I have no problems shooting anyone in the middle of the night without knowing who it is.
This is a simple, complete declarative sentence. I do hope a prosecutor never gets to use it against you, in court.
As far as pointing your gun and the light mounted, the light does spill. So that is really a non argument. You don't need to point the gun at the target to use the light.
I say it's still an argument. yes, the light does "spill" and you don't
need to point the gun at the target to use the light, BUT people DO, and they WILL.
Even trained police officers sometimes make mistakes and fail to follow their training, what are the odds untrained people will NOT point the gun at you in order to use the light? I'd say slim to none, and Slim left town...
I'm fine with the idea of weapon mounted lights FOR PROFESSIONAL USE. I am very much opposed to weapon mounted lights for untrained (and usually unpracticed) individuals.
The principle is fine, makes sense, can be useful, HOWEVER, in the real world, despite all the safety commands, and even despite some training, you ARE going to have people pointing loaded guns at people, just so they can see them, and some of those people ARE going to have their fingers on their triggers when they do it.
As to the suggestion of turning on the lights as you move through your house, I can see where it could put you at a tactical disadvantage. IF you are in combat. But is the objective to ambush the intruder?? Or is the main objective to drive them away??
Holding the cowardly craven pinned in the icy glare of your weapon mounted light, covered at gunpoint until the police arrive to take them away COULD happen, has happened I would think, but its more likely fantasy than reality.
And the downside is that it could initiate a series of events that otherwise would not have happened.
You, and your family, and your stuff is just as safe if the intruder(s) FLEE. Turning on lights might well result in that, all by itself.
EMP keeping you from turning on the lights?
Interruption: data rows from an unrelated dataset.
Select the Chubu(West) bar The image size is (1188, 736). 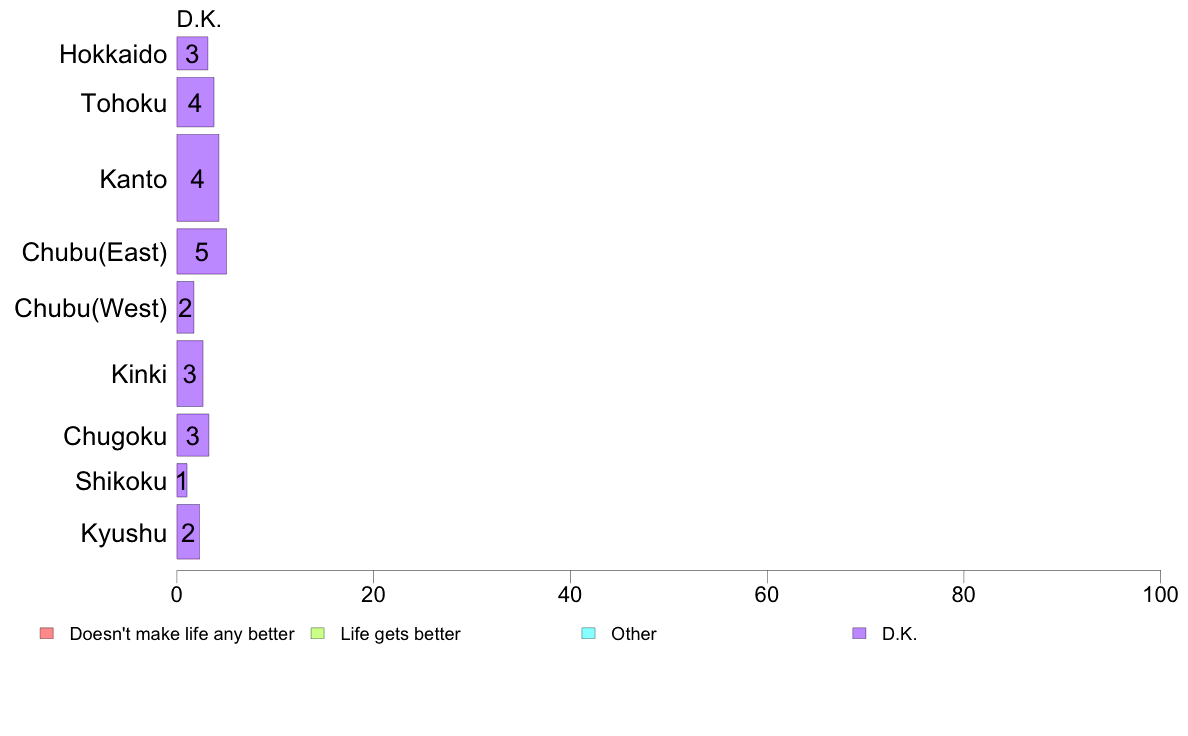[186, 308]
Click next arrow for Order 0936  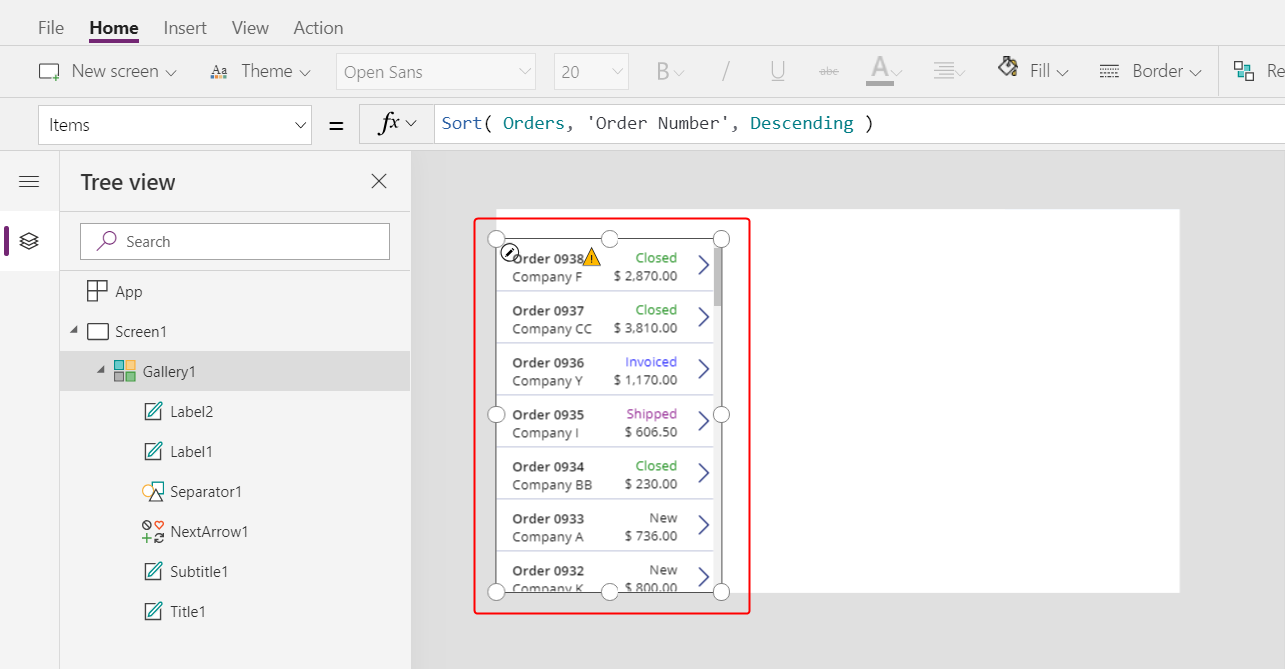coord(703,369)
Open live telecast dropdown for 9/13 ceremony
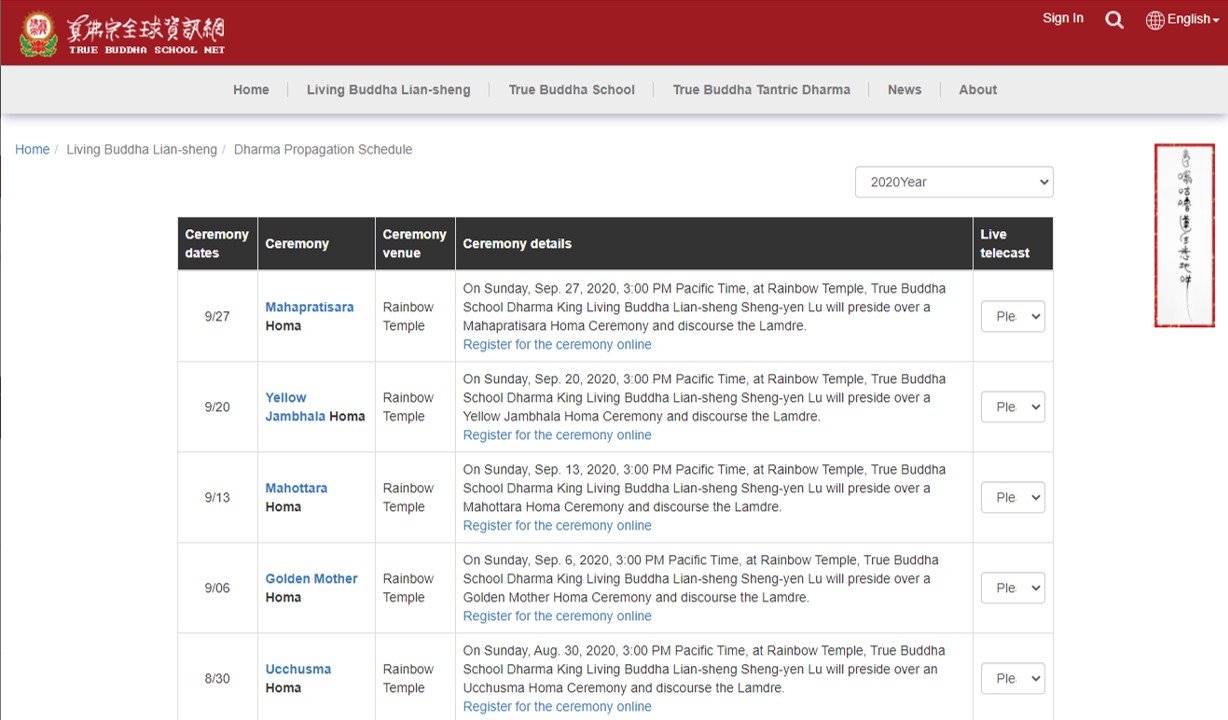This screenshot has height=720, width=1228. pos(1012,498)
I'd put that pretty far down my worry list. Bad guy(s) cut the power?? possible, but then everybody is in the dark, and unless this is an action movie where the bad guys use night vision, then they're in the dark as much as you are, and will need lights to see, in order to do what they came for, and that ought to make them a little easier to spot...
Me, I use the "hoarder's defense", my house is so cluttered with a lifetime's worth of crap that my heirs will probably find the mummified remains of a home intruder under a collapsed stack of Guns & Ammo, American Rifleman and Shooting Times when they clean out the property after my death....
hmm..now that I think on it, this might explain why some of our cats have gone missing over the years
......oh well, there's no free lunch...
I don't have any weapon mounted lights, in fact, I'm such a dinosaur I don't even have any pistols with rails that would mount them. I just don't think they are a good idea for anyone not a trained professional who's job needs them.
Am not all that sure that they are a good idea for some of the people we consider "trained professionals", either....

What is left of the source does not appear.